A lot has been written about Emotet in the past few years. This malware debuted in 2014 as an elite banking malware targeting European banking users, and was the top most-distributed botnet in 2019 and 2020, after a years-long evolution into a large-scale botnet with over one million bots at its disposal. Emotet was also involved in the distribution of the most prominent malware at any given moment, including Qbot and TrickBot banking Trojans. As early as January 27, 2021, however, Emotet’s fortunes took a sharp downward turn as a global operation conducted by law enforcement and judicial authorities worldwide disrupted the botnet’s activities and attempted to take control of its infrastructure.
The prominence of mobile devices within the threat landscape continues to grow over time as our personal devices become a more integral part of our professional toolset. Corporate applications have now replaced designated corporate devices as part of the ‘Bring-Your-Own-Device’ (BYOD) concept, to allow for greater operational flexibility in today’s hybrid work model. As a result, a greater amount of professional information is stored or accessible from personal phones. Threat actors are working tirelessly to develop new designated mobile attack techniques aimed at exfiltrating personal and corporate information from mobile phones, and leveraging these devices to obtain access to organizations’ networks. In 2021, we saw a new kind of flaw that is drawn from the general threat landscape climate, including misconfiguration of third-party cloud-based services such as real-time databases, storage, and analytic applications. Similar to network environments, third-party services are integrated into complex applications, with a direct impact on their user data security level.
Cobalt Strike beacons act as the silent partners of a vast array of cyber-attacks. After the initial infection phase, the beacons can be used for multiple purposes including gathering system information, collecting sensitive data, escalating privileges and moving laterally within the target network. The tool is both comprehensive and modular, and widely accessible in various cracked versions. The customization options make it difficult to detect and its popularity also creates attribution difficulties as attacks tend to blend in with all other Cobalt Strike attacks, making attribution to a specific threat group difficult.
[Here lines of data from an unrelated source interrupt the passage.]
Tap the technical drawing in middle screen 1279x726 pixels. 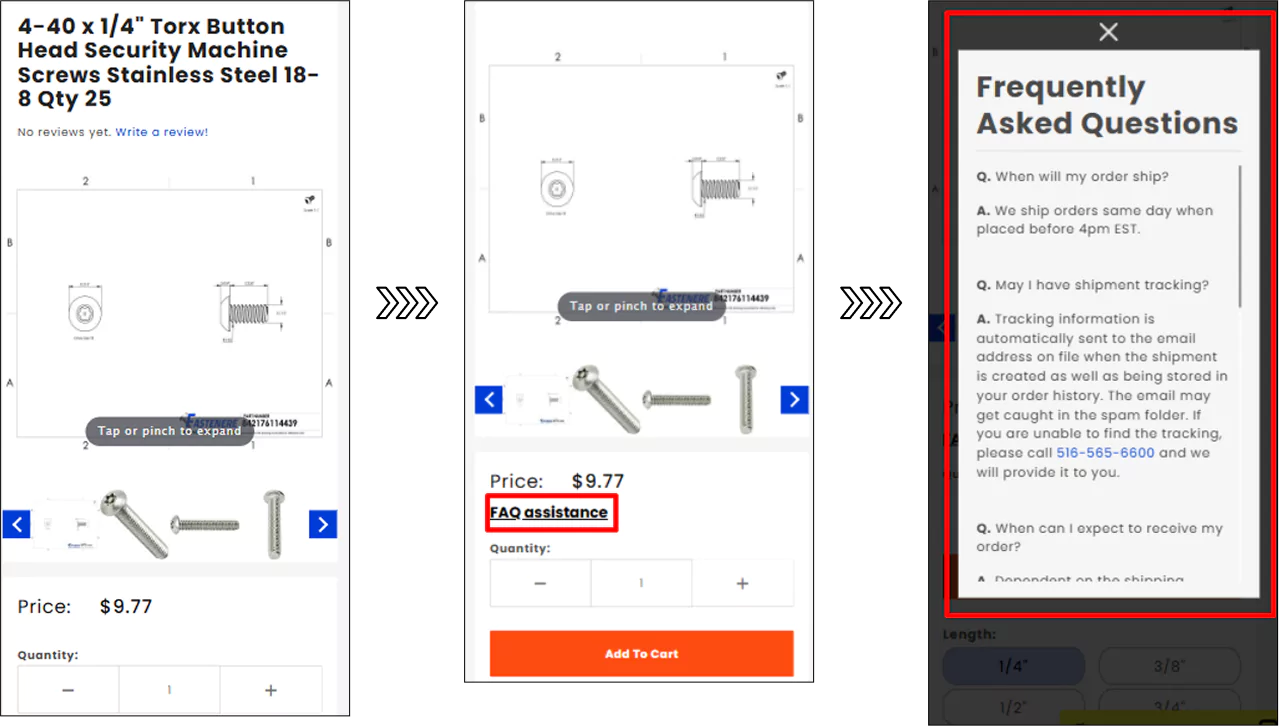click(x=640, y=188)
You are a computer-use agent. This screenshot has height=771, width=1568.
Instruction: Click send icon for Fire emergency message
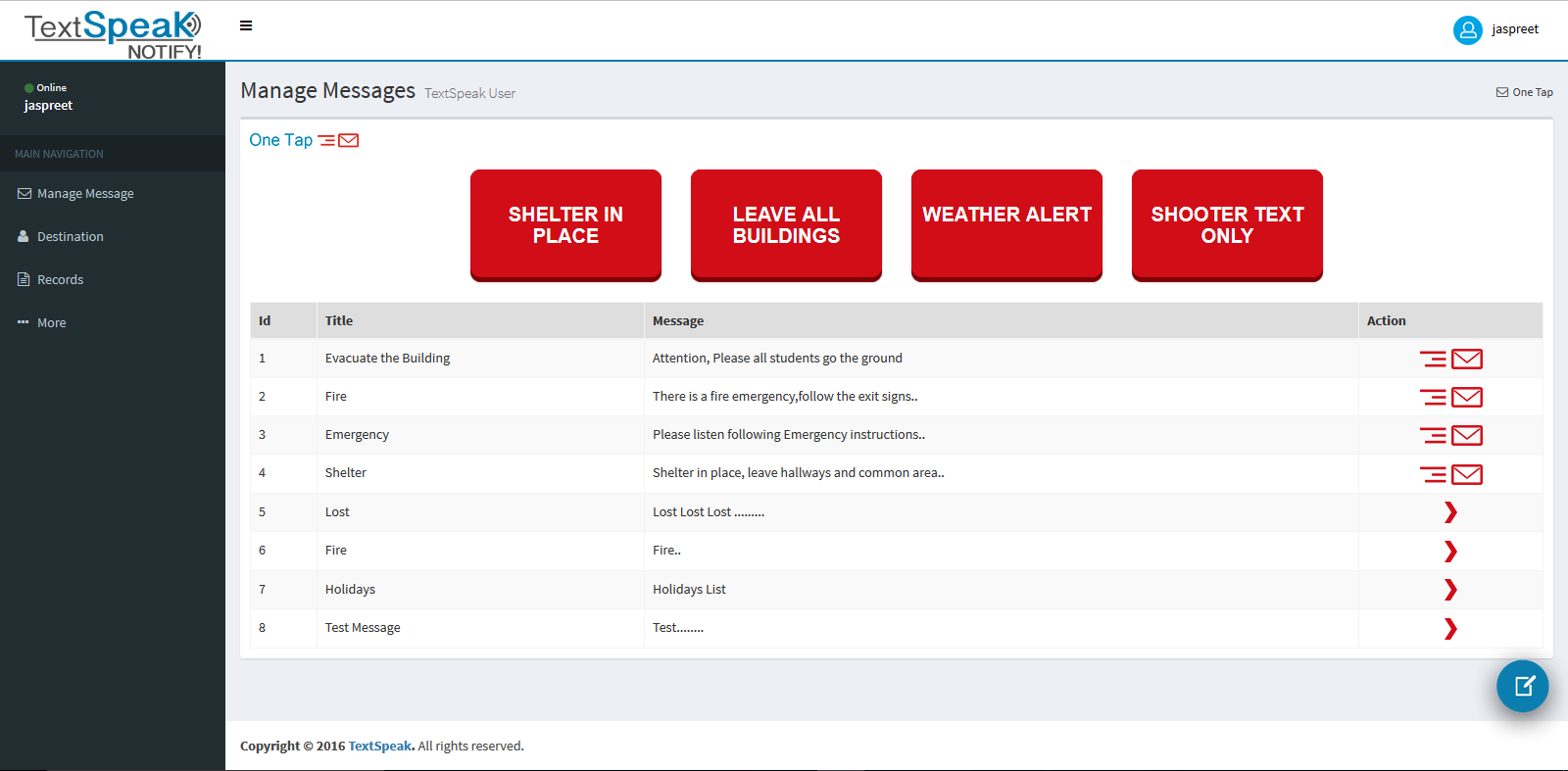(1450, 398)
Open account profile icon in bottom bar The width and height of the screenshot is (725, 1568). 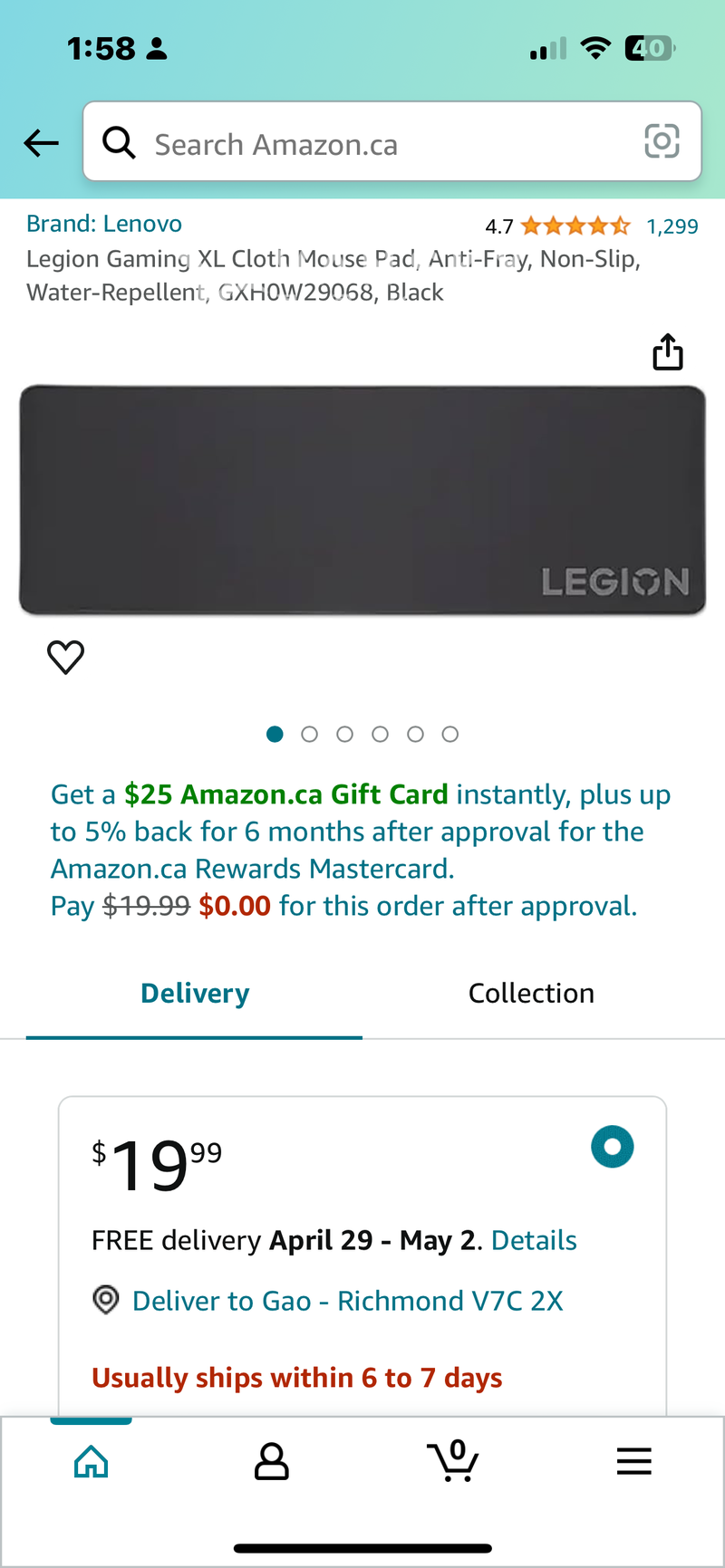point(271,1461)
Not much has changed since our 2020 global malware ranking, just some slight movements up or down. However, the top 10 for the first half of 2021 is missing two whole categories of drive-by attacks, which have been with us for several years. For the first time since Coinhive premiered in the top charts, we no longer have a drive-by crypto-mining service in our top malware ranks. This is due to the decline in profitability of drive-by cryptomining, as well as last year’s shutdown of JSECoin. Second, RigEK, one of the longest running and successful Exploit Kit services in operation, can no longer compete with other types of attack surfaces, and dropped from our top global charts as well.
In the second half of 2021, ransomware will likely grow, despite law enforcement stepping up. Increased use of penetration tools to give live hackers ability to customize attacks on the fly and a trend towards collateral damage well beyond the initial target victim calls for a collateral damage strategy.